A sample of solid KCl (potassium chloride) weighing 0.500 g is mixed with an unweighed sample of solid MgCl2 (magnesium chloride) and the mixture is then completely dissolved in water to form a clear solution. An aqueous solution of AgNO3 (silver nitrate) is then added to this mixture. A reaction occurs and insoluble solid AgCl (silver chloride) is precipitated. The equation for the reaction is as follows:
KCl(aq) + MgCl2(aq)+ 3AgNO3(aq) KNO3(aq)+ Mg(NO3)2(aq)+ 3AgCl(s)
When the reaction is over, both of the original chlorides, KCl and MgCl2, are completely used up. Analysis shows that 8.486 g of AgCl has been produced. Find the mass of the MgCl2 sample used to make the solid mixture.
Use the following atomic masses: Ag = 107.87, Cl = 35.45, K = 39.10, Mg = 24.31, N = 14.01
I worked this problem for someone last night. Convert 0.500 g KCl to grams AgCl, then subtract from total AgCl obtained (8.486 g). The difference is the AgCl due to MgCl2. Then convert that number (the difference) to grams MgCl2 and you have it.

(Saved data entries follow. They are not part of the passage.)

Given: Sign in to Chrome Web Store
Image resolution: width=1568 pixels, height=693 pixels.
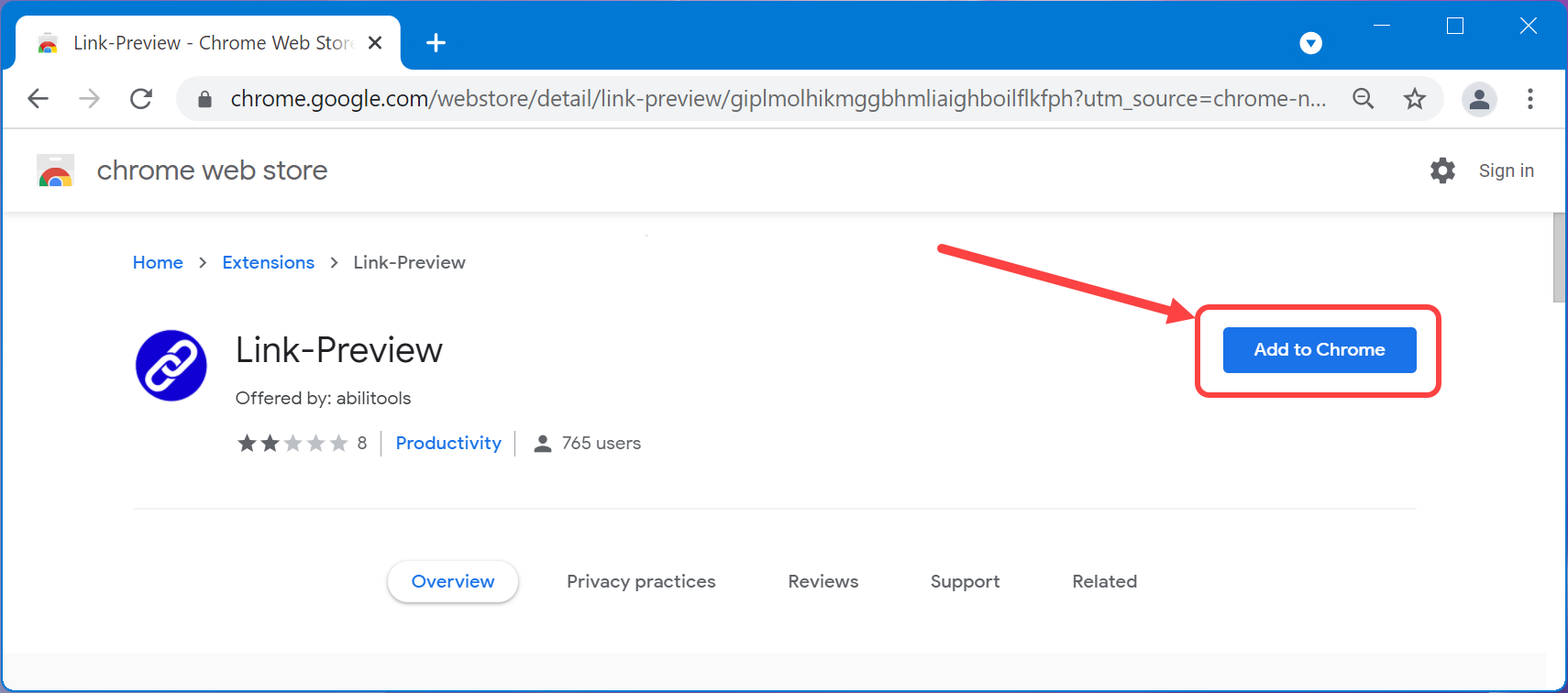Looking at the screenshot, I should click(1506, 170).
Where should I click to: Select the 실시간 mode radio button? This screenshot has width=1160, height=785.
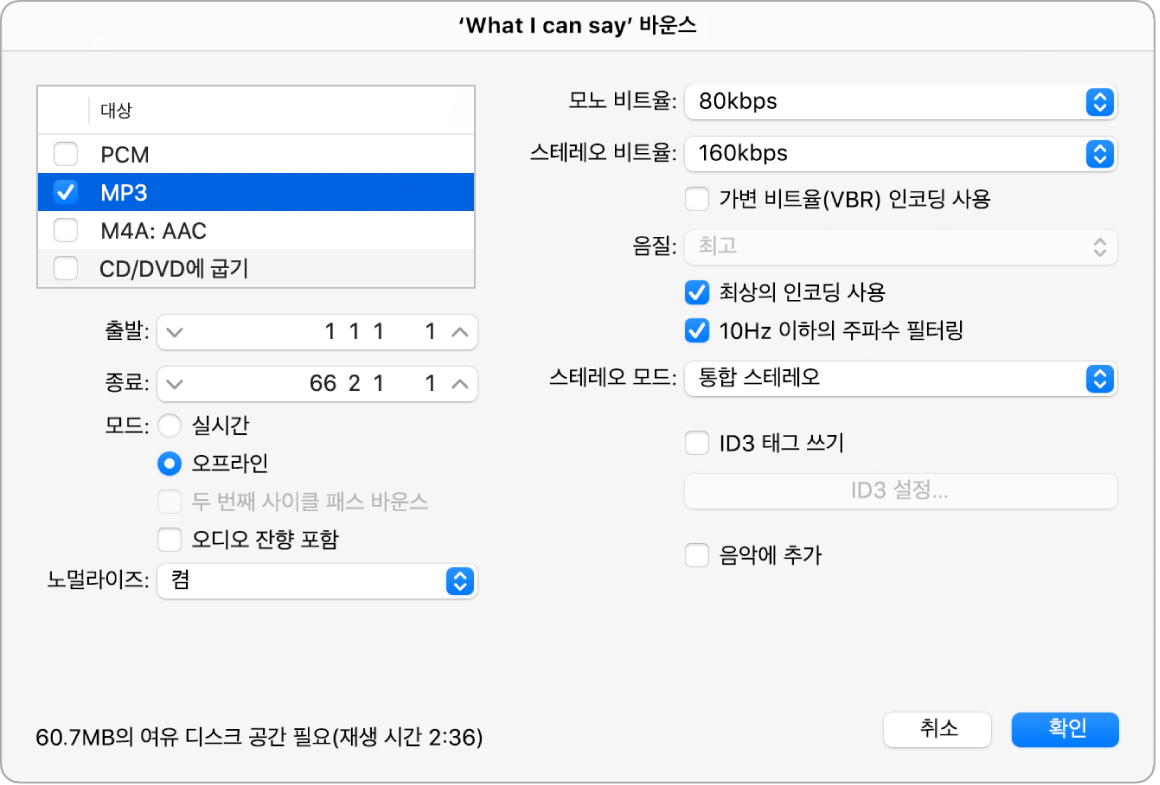click(x=171, y=426)

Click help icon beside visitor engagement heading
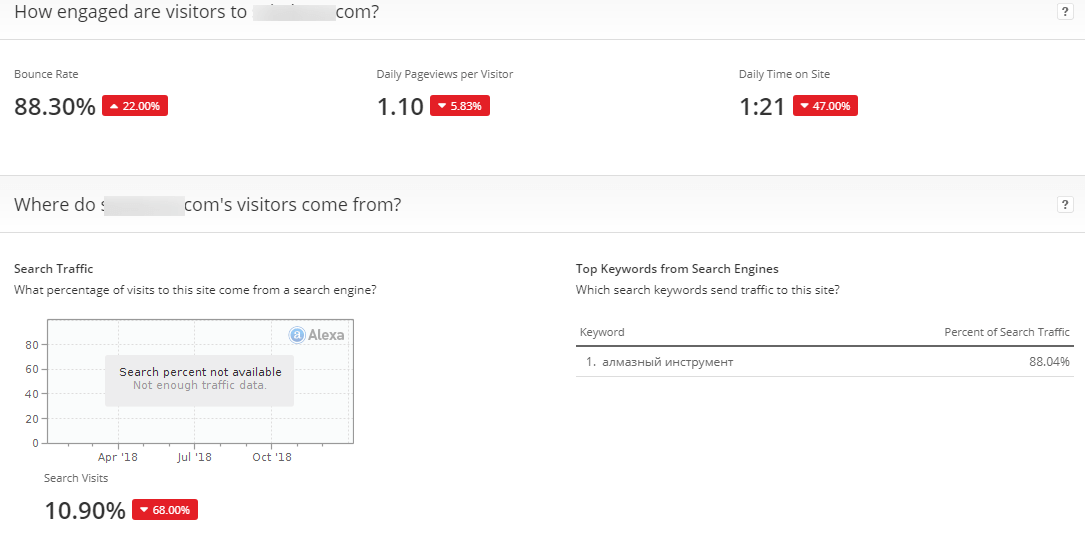pos(1065,12)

To find the mass of the MgCl2 sample used, we need to use stoichiometry to relate the mass of AgCl produced to the moles of MgCl2 used.

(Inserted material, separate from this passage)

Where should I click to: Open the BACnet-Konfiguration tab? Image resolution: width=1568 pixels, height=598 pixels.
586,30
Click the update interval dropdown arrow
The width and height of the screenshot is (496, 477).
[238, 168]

First, let's calculate the number of moles of AgCl produced:
- The molar mass of AgCl is Ag = 107.87 g/mol + Cl = 35.45 g/mol = 143.32 g/mol
- The mass of AgCl produced is 8.486 g
- Dividing the mass by the molar mass, we get moles of AgCl:
Moles of AgCl = 8.486 g / 143.32 g/mol = 0.0592 mol
Next, let's use the balanced chemical equation to relate the moles of AgCl to the moles of MgCl2.
From the balanced equation, we can see that the ratio of AgCl to MgCl2 is 3:1.

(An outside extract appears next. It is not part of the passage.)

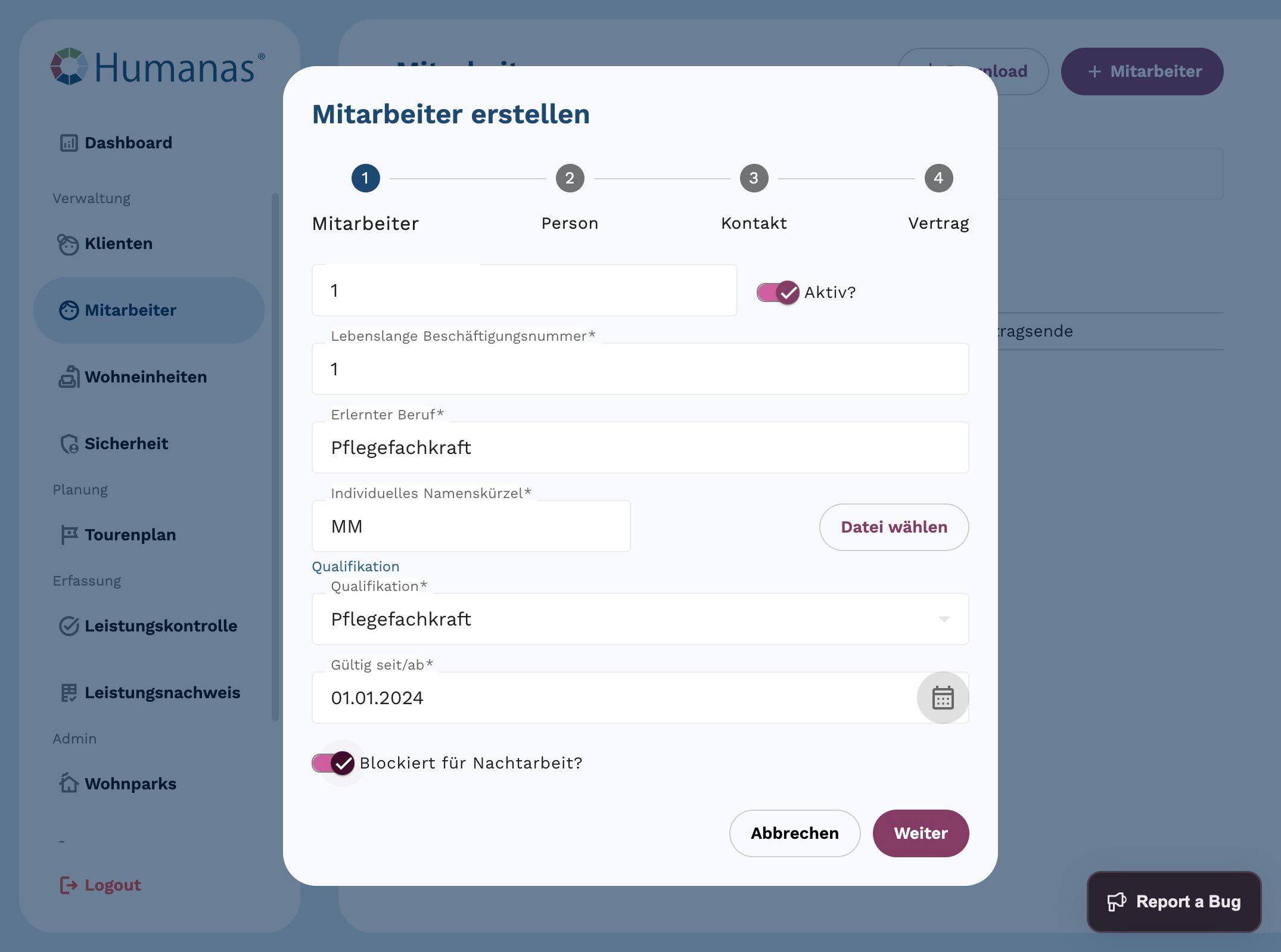1281x952 pixels.
Task: Jump to step 4 Vertrag
Action: click(938, 178)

- So, moles of MgCl2 = 0.0592 mol / 3 = 0.0197 mol
Now, let's calculate the mass of the MgCl2 sample:
- The molar mass of MgCl2 is Mg = 24.31 g/mol + 2(Cl) = 35.45 g/mol x 2 = 95.21 g/mol
- Using the moles of MgCl2 determined above, we can calculate the mass of the MgCl2:
Mass of MgCl2 = 0.0197 mol x 95.21 g/mol = 1.871 g
Therefore, the mass of the MgCl2 sample used to make the solid mixture is approximately 1.871 g.